### Problem
Your output should be exactly the lines from the one containing "Where should I click to: Choose" through the final line of the following data, please, with no pictures.

***** Stored data

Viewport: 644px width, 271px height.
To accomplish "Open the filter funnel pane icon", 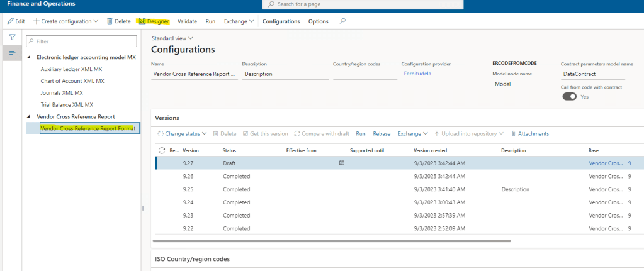I will coord(11,38).
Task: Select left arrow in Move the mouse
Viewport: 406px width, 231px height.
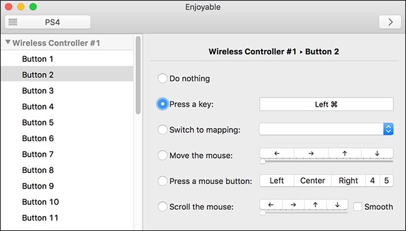Action: [277, 153]
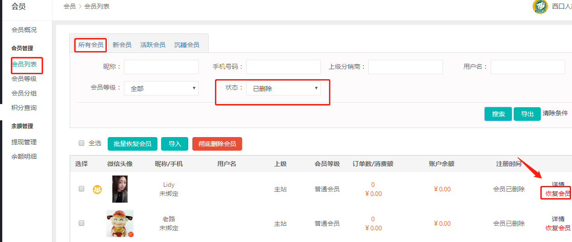Select the 沉睡会员 tab
This screenshot has height=242, width=572.
pyautogui.click(x=186, y=45)
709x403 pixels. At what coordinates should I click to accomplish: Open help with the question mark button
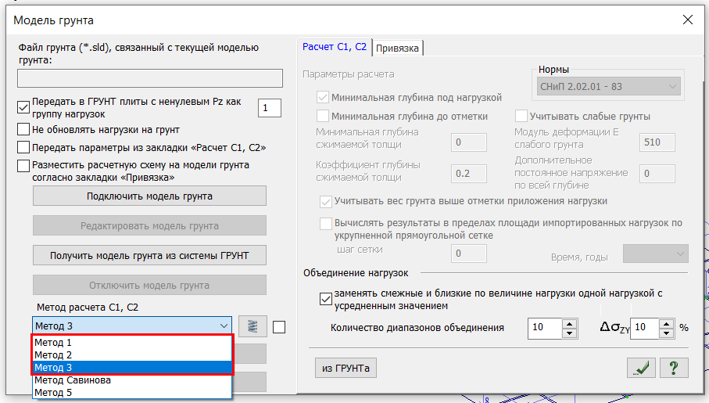(x=674, y=368)
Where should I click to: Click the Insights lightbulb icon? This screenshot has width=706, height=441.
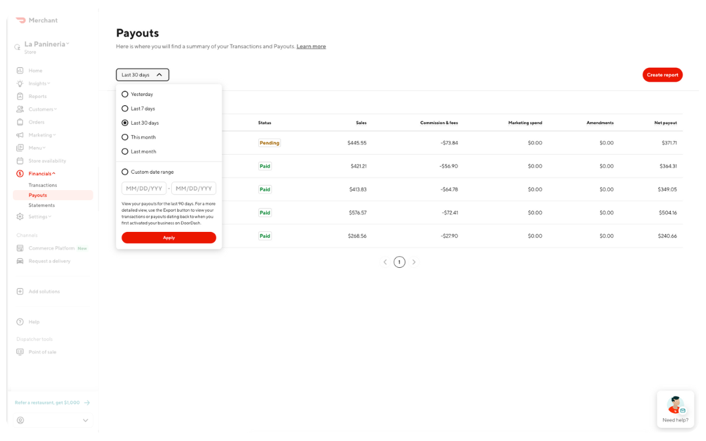click(21, 83)
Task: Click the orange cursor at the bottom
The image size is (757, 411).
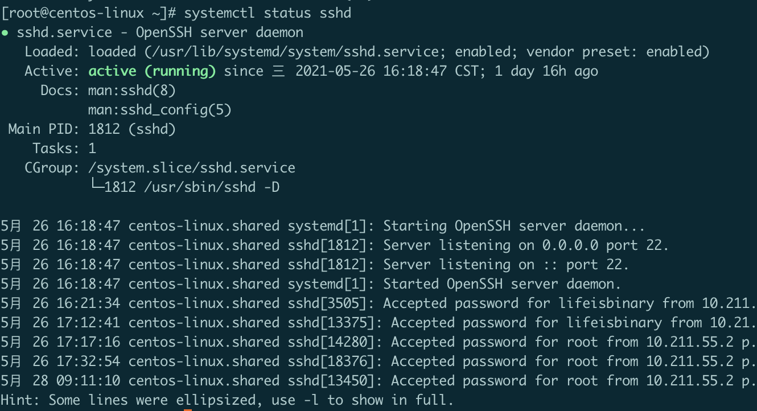Action: click(x=188, y=409)
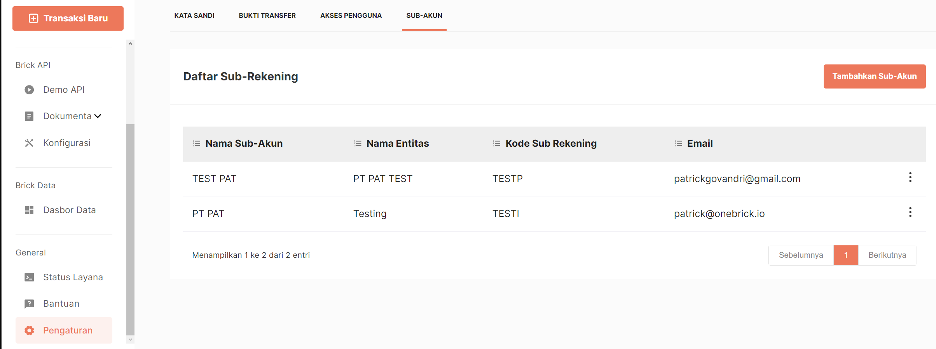This screenshot has width=936, height=349.
Task: Sort by Kode Sub Rekening column icon
Action: click(x=496, y=144)
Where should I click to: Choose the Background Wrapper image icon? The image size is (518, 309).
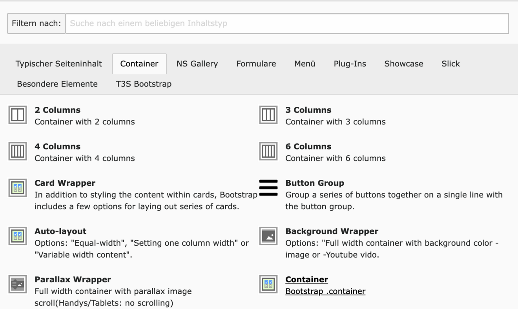pos(268,236)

**********

### Answer to this problem
Where should I click to: Choose the Background Wrapper image icon? The image size is (518, 309).
pos(268,236)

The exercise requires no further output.